Baraheni’s The Old Batchelor won top the €30,000 ($32,000) VPRO Big Screen Award 2024, which is shared equally between the filmmaker and the producer.
The Big Screen competition showcased 12 titles bridging the gap between popular, classic and arthouse cinema
“Exploring powerful themes of patriarchy, misogyny, love, violence and tragedy, this film is a masterclass in storytelling, through its gripping, nuanced dialogue, exquisite attention to detail and its development of tension, which simmers throughout the film until it reaches boiling point in the final, explosive act,” said the jury consisting of Samina Khan, Sylvie de Leeuwe, Lisa van der Loos, Marcos Silva and Ella de Bruijn.
Murali’s Kiss Wagon also won the FIPRESCI Award for its “sheer spunk and freshness in approaching the grave issue of lack of liberties and of sexual and gender repression in a manner that combines humour, spectacle and intrigue.”

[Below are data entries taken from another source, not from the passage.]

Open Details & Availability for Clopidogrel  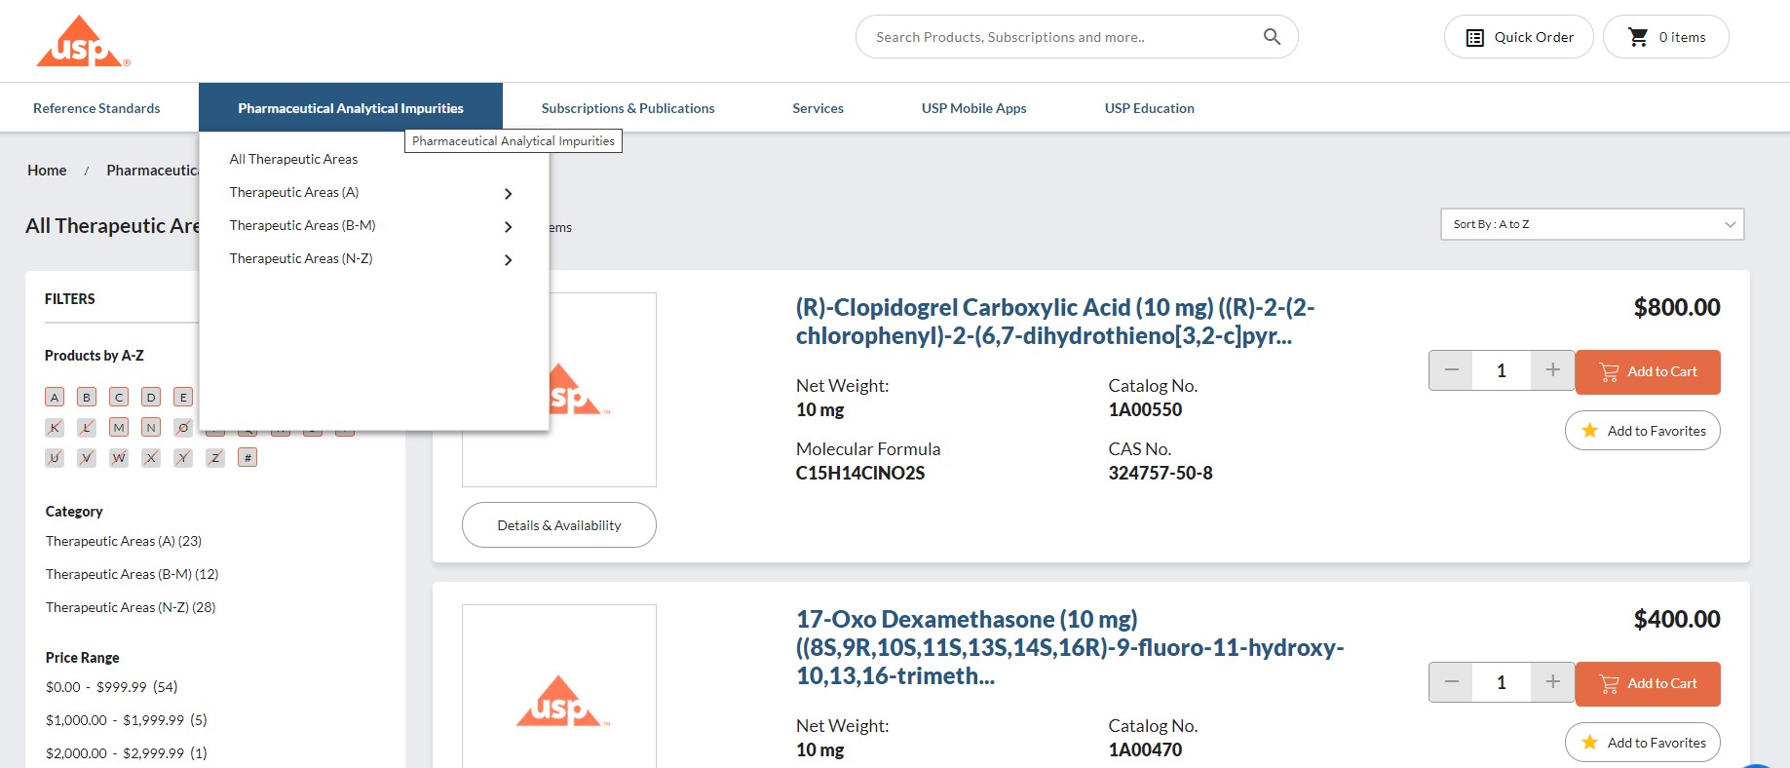click(558, 524)
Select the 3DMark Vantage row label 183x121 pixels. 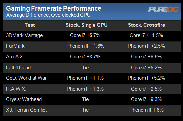click(x=24, y=35)
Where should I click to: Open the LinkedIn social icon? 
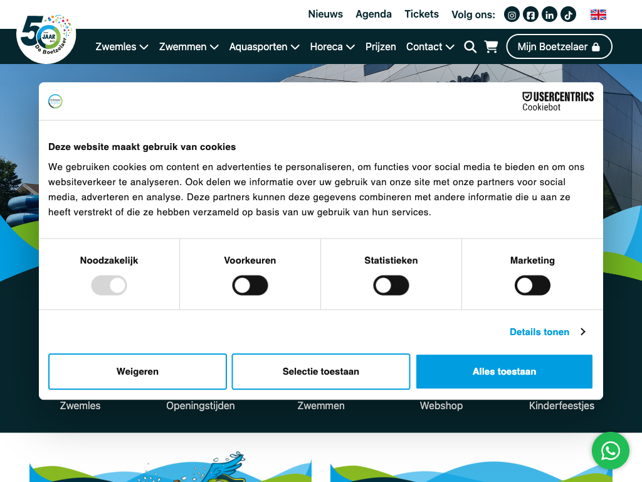click(549, 14)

This FIPRESCI jury comprised Ela Bittencourt, Dārta Ceriņa, Panagiotis Kotzathanasis, Antonios Lagarias and Ronald Rovers.
The NETPAC Award for the best Asian feature film, awarded by a jury from the Network for the Promotion of Asian Cinema, went to Ishan Shukla’s Indian director dystopian animated feature Schirkoa: In Lies We Trust.
“It is a film with a universal approach, done in a spectacular style with a clear vision, with a lot of astonishing ideas and with a great sense of humour,” said the jury consisting of Elena Larionova Haug, Donsaron Kovitvanitcha and Andreas Ungerböck.